I have found that patching pycyphal's transport/can/media/socketcan/_socketcan.py in _make_socket with

_SO_SNDBUF = 7
s.setsockopt(socket.SOL_SOCKET, _SO_SNDBUF, 1)

allows updates (and I assume other large data transfers) to occur with no issues from my testing. I assume a proper fix using this method would probably set SNDBUF to something greater than 1 though.

There is some discussion of this issue in section 3.4 of http://rtime.felk.cvut.cz/can/socketcan-qdisc-final.pdf, although I found that I did not have to adjust the default queue length of 10 in my case even with using the minimum SNDBUF.

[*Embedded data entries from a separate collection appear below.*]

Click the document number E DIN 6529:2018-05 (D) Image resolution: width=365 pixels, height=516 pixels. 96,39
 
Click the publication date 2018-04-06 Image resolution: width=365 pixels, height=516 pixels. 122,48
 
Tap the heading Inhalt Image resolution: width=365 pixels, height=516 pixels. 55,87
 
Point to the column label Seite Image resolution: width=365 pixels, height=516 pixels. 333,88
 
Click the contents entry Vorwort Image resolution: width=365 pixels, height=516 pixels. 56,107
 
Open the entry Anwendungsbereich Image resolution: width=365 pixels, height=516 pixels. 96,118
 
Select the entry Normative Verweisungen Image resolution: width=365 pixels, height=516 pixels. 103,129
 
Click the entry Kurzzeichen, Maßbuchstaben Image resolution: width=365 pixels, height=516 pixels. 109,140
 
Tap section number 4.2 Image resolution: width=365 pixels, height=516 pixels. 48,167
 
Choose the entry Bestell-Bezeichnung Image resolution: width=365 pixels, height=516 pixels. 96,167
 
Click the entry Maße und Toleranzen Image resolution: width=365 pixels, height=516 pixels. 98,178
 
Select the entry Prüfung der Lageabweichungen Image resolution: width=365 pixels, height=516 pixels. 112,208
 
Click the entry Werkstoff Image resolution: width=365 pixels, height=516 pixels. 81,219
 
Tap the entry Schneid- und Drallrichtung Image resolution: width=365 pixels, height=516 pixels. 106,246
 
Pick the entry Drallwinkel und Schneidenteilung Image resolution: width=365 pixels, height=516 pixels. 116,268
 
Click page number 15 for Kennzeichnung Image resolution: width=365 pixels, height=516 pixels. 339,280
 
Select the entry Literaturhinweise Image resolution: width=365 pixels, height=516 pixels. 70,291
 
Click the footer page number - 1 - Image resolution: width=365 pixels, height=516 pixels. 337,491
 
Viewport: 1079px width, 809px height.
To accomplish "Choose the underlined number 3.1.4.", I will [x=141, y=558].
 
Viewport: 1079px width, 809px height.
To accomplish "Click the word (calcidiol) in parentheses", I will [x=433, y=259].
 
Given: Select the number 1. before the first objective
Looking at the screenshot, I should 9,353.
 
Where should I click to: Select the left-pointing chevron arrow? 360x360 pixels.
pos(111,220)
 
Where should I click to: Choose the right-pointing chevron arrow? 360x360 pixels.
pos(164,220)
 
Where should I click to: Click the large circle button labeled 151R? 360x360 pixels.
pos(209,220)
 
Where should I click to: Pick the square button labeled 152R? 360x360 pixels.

A couple other ways that this could be worked around that I found are increasing the default queue length (although is just hiding the issue?) or adding some retry logic to the send function when OSError's errno == errno.ENOBUFS.

Any thoughts?

pavel-kirienko commented 2 years ago

As I understand it, the two solutions are both technically valid: either reduce the SO_SNDBUF size such that it is no greater than twice the size of the TX queue (multiplied by the CAN frame control structure size) or increase the TX queue size to the same effect. I normally use the latter:

https://gist.github.com/pavel-kirienko/32e395683e8b7f49e71413aebf5e1a89#file-setup_slcan-L101

But we can easily modify PyCyphal to set SO_SNDBUF to some small value to make the default-size txqueuelen block correctly as well. What you suggested is correct, except that setting the SNDBUF to 1 byte seems arbitrary -- the kernel will override that setting to some minimum anyway, so you could just as well use zero.

Would you send a pull request?